Povertà e disuguaglianza, chiamiamo le cose con il loro nome

La povertà dilaga e comporta un lavoro di riconoscimento vero dei costi sociali della pandemia: chiamare le cose con il loro nome è necessario e ci da la speranza di superare questo momento

Solidarietà, equità, giustizia. Sono i valori fondanti di ogni comunità se la vogliamo definire civile. Negli ultimi anni, però, l’aumento della povertà e dell’esclusione sociale e la sensazione di maggior insicurezza per il futuro hanno fatto sì che si sedimentassero crescenti diseguaglianze e che combatterle fosse solo un argomento da intellettuali un po’ romantici e un po’ fuori tempo.

Poi è arrivata la pandemia e ha spazzato via ogni certezza e ci ha lasciato con il fiato sospeso i primi mesi e poi accasciati man mano che i mesi passavano. Formalmente centinaia di migliaia di persone non sono disoccupate, sono forse in cassa integrazione o con la partita Iva o sono persone che non si dichiarano in cerca di occupazione. Oppure la loro forma di occupazione è stata sospesa o si è ridotta.

Significa che sono diventate povere persone che fino all’anno scorso avevano un lavoro, oltre ai lavoratori in nero, che tutti prima della pandemia abbiamo affrontato come altro da noi.

Fiumi di parole e riflessioni, decine e decine di fior di ragionamenti, ma le verità sono molteplici e afferiscono tutte alla nostra nudità: è meglio guardare in faccia ciò che è, un mondo dove le disuguaglianze aumentano a vista d’occhio e le povertà ormai dilagano. Impreparati e colti di sorpresa, abbiamo realizzato che le povertà sono un fatto di tutti e che se non ci attrezziamo per bene rischiamo di svegliarci dall’incubo con una realtà ancor peggio dell’incubo stesso.

Buono che ci siano state indennità, bonus alimentari, sostegni vari – sia ben chiaro – ma è il momento di accompagnare una riflessione più ampia.
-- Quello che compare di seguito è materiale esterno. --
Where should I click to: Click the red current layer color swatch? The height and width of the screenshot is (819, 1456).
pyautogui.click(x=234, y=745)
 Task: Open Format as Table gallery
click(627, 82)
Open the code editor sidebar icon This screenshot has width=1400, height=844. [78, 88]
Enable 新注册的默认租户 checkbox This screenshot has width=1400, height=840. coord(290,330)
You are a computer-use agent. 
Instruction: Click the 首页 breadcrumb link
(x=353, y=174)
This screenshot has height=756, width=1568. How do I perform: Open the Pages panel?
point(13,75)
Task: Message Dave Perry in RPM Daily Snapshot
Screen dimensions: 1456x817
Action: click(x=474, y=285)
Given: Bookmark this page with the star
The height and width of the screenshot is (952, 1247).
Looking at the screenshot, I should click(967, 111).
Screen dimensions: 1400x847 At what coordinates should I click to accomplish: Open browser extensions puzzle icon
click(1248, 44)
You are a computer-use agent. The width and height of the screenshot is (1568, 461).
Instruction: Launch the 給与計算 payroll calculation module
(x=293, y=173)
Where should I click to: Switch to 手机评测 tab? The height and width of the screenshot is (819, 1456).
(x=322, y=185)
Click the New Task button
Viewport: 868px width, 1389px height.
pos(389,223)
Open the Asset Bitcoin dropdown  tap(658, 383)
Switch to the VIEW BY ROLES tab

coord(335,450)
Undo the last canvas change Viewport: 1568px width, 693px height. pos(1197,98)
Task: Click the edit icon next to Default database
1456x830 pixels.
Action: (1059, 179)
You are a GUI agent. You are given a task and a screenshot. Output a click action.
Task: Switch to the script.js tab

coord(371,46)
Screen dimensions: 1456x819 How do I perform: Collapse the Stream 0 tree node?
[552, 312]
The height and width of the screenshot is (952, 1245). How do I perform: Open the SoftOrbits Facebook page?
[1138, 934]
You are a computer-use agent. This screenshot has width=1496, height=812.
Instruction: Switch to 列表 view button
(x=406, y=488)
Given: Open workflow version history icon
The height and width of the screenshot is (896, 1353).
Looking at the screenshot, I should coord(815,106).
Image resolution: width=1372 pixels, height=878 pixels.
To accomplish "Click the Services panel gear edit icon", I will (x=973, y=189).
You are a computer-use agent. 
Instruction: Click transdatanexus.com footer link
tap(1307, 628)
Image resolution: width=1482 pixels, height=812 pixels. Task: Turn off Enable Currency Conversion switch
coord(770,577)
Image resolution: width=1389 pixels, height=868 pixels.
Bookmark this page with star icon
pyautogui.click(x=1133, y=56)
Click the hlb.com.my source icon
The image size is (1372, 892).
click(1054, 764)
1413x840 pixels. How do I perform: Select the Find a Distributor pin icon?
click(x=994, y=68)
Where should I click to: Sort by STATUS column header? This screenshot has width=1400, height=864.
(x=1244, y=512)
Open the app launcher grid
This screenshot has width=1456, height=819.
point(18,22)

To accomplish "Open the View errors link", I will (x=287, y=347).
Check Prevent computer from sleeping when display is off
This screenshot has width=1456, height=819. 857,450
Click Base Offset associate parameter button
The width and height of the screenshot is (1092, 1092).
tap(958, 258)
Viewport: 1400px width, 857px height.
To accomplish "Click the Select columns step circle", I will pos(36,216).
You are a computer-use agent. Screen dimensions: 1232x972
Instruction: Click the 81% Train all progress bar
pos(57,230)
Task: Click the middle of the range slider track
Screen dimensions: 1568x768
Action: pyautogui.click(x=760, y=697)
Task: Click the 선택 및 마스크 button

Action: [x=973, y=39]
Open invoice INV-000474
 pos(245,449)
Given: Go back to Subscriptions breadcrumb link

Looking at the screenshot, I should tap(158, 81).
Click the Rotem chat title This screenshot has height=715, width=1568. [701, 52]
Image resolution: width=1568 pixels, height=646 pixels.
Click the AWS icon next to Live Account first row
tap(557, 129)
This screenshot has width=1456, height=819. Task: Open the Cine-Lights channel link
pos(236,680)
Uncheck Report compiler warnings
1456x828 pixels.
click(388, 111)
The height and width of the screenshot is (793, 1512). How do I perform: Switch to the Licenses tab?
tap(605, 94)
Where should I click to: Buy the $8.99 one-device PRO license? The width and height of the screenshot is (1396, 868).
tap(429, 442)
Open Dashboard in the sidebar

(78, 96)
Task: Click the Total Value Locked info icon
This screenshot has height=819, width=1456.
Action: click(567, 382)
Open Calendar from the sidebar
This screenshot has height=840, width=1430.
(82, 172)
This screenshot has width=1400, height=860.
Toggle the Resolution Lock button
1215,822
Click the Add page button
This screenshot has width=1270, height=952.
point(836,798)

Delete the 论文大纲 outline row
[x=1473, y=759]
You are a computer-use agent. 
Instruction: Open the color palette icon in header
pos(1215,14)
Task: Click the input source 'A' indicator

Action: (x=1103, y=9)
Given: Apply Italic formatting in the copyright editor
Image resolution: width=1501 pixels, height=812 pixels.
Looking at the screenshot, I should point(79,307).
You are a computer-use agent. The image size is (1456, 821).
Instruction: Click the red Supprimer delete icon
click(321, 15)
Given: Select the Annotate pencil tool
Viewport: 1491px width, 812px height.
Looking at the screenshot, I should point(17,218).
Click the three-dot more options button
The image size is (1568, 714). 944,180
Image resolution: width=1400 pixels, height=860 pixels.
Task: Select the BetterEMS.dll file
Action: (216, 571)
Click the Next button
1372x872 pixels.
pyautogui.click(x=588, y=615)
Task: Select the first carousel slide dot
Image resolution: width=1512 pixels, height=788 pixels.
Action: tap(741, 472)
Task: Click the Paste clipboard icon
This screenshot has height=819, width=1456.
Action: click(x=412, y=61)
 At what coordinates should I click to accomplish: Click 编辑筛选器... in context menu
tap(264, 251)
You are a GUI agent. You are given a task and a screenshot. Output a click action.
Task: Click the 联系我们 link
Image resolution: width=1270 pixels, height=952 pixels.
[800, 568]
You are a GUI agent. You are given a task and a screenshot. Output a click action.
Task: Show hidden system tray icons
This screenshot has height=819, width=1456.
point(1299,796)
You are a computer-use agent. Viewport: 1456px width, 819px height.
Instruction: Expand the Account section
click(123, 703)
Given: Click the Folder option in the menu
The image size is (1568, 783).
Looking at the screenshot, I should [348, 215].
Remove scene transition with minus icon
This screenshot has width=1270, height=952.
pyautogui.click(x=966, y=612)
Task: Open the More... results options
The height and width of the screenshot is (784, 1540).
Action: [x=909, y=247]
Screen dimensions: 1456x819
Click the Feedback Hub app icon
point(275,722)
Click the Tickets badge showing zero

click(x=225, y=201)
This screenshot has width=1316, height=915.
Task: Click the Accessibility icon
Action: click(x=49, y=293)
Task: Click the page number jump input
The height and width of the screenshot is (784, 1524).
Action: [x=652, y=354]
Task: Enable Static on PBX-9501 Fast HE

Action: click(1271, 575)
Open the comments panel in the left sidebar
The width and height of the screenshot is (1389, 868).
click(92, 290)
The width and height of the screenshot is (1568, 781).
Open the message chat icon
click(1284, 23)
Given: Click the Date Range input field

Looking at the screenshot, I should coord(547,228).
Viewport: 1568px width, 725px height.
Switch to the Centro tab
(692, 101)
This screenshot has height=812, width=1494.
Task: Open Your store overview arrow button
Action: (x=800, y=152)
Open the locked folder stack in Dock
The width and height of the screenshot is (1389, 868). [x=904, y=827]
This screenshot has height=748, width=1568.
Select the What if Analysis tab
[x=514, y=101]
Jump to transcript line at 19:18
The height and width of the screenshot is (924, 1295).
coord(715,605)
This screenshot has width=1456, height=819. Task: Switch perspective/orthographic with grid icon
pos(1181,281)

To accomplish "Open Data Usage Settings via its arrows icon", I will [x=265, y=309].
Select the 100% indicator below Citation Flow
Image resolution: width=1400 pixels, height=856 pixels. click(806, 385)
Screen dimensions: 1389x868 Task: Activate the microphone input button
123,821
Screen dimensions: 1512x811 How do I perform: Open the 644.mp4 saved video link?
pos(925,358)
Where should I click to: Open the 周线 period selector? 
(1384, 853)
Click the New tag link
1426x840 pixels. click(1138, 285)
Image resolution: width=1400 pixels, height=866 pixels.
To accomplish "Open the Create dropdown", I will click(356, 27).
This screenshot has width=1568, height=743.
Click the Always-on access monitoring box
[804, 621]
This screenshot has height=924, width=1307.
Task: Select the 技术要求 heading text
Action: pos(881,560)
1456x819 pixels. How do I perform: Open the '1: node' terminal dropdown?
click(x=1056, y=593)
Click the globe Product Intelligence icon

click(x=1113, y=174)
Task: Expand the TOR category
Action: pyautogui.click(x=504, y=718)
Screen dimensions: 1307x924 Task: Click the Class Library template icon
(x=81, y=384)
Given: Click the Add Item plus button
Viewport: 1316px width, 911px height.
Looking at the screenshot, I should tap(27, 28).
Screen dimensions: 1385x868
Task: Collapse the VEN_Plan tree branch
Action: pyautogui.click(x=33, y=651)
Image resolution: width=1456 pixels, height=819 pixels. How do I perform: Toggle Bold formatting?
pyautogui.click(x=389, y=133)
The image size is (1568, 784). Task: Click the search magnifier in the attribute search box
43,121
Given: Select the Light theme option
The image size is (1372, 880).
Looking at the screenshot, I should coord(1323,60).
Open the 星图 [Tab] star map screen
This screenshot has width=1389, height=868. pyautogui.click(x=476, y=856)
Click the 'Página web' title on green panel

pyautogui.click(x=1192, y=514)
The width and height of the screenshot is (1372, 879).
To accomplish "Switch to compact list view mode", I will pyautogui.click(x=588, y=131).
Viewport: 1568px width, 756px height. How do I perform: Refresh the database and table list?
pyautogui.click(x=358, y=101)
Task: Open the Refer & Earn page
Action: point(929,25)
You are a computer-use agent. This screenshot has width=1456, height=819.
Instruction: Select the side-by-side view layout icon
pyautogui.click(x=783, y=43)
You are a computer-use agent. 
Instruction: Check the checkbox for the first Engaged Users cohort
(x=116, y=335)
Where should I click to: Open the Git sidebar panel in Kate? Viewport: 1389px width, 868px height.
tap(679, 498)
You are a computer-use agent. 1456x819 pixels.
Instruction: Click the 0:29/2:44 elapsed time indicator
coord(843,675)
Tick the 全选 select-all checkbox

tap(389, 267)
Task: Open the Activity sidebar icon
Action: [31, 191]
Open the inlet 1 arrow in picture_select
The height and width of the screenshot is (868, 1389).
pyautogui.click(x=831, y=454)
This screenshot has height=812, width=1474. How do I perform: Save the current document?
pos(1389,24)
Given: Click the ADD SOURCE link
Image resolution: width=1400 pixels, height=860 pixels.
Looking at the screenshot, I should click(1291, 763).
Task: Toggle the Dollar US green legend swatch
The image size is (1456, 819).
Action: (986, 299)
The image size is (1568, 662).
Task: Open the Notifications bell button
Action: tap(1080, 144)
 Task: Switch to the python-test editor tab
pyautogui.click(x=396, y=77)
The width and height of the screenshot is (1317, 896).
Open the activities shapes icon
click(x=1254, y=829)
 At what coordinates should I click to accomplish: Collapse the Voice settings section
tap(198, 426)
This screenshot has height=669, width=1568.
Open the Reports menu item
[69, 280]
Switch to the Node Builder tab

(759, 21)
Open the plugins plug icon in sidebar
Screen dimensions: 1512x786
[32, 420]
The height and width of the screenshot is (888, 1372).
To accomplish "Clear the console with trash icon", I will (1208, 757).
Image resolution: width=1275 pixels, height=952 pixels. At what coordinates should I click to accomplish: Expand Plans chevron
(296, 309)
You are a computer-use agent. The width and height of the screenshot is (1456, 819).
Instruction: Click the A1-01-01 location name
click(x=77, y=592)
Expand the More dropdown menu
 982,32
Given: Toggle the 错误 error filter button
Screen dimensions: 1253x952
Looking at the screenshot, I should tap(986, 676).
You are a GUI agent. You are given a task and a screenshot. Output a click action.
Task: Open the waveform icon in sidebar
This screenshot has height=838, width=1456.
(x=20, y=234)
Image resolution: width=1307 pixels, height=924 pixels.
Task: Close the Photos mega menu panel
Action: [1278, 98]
Istat ci dice che sono 1 milione in più le persone in povertà assoluta, il tempo a disposizione è pochissimo per un ragionamento su un piano per il lavoro non straordinario ma straordinariamente contrario al precariato e ad ogni forma di non garanzia dei diritti? Sembrerà anche banale, ma slegare le misure di assistenza dalle politiche attive, insieme all’attivazione di un reddito universale che garantisca il diritto ai consumi essenziali, è un passo fondamentale verso la riduzione delle povertà.

Affrontando una volta e per tutte il fatto che le povertà non si risolvono mettendo paletti su paletti alle misure (tra l’altro spesso anche facilmente aggirabili) ma con servizi e misure che proteggano le persone che sono davvero in una situazione di disagio e le portino a poco a poco fuori, accompagnandoli, con politiche per il lavoro, per la formazione, abitative, per la salute pubblica. Al momento c’è il Comitato tecnico per la valutazione del reddito di cittadinanza, c’è l’annuncio di oltre 100.000 nuove assunzione nella PA, è allo studio la revisione del sistema degli ammortizzatori sociali, sono in arrivo importanti risorse sia dal Recovery Fund sia dalla programmazione europea del nuovo sessennio 2021/2027: un fermento importante, che necessita di una concentrazione politica e amministrativa assoluta e che se ben agito può davvero portare a un corso post pandemico positivo del nostro Sistema Paese. Lo seguiamo con attenzione e trepida speranza: abbiamo tutti bisogno di sapere che almeno per questo l’orribile virus è servito.

E una richiesta, basta con le parole che fanno show: furbetti, poltrone, divani, sono termini che sottendono quasi sempre ad una pochezza di pensiero e di strategia complessiva. Facciamo un gioco e sostituiamo furbetti con ladri, poltrone con responsabilità, divani con impotenza: chi prende soldi pubblici eludendo le regole non è un furbetto, è un ladro; chi smantella un governo in piena pandemia non è in cerca di poltrone, è un irresponsabile; chi dice che i giovani sono stesi sui divani, non conosce il senso di impotenza dei nostri giovani che alla fine sono costretti ad andare via.

Un lavoro va fatto, un lavoro di riconoscimento vero dei costi sociali della pandemia, di valorizzazione di quel che è stato fatto, di superamento di un linguaggio volgare e omologato, valicando il pensiero secondo cui il tempo può cancellare un ricordo terribile e ristabilire quell’equilibrio precario che definiamo il “prima”. Il “dopo” ci sarà, ma è bene riflettere ora sul “durante”, perché è sul durante che possiamo costruire un dopo migliore del prima.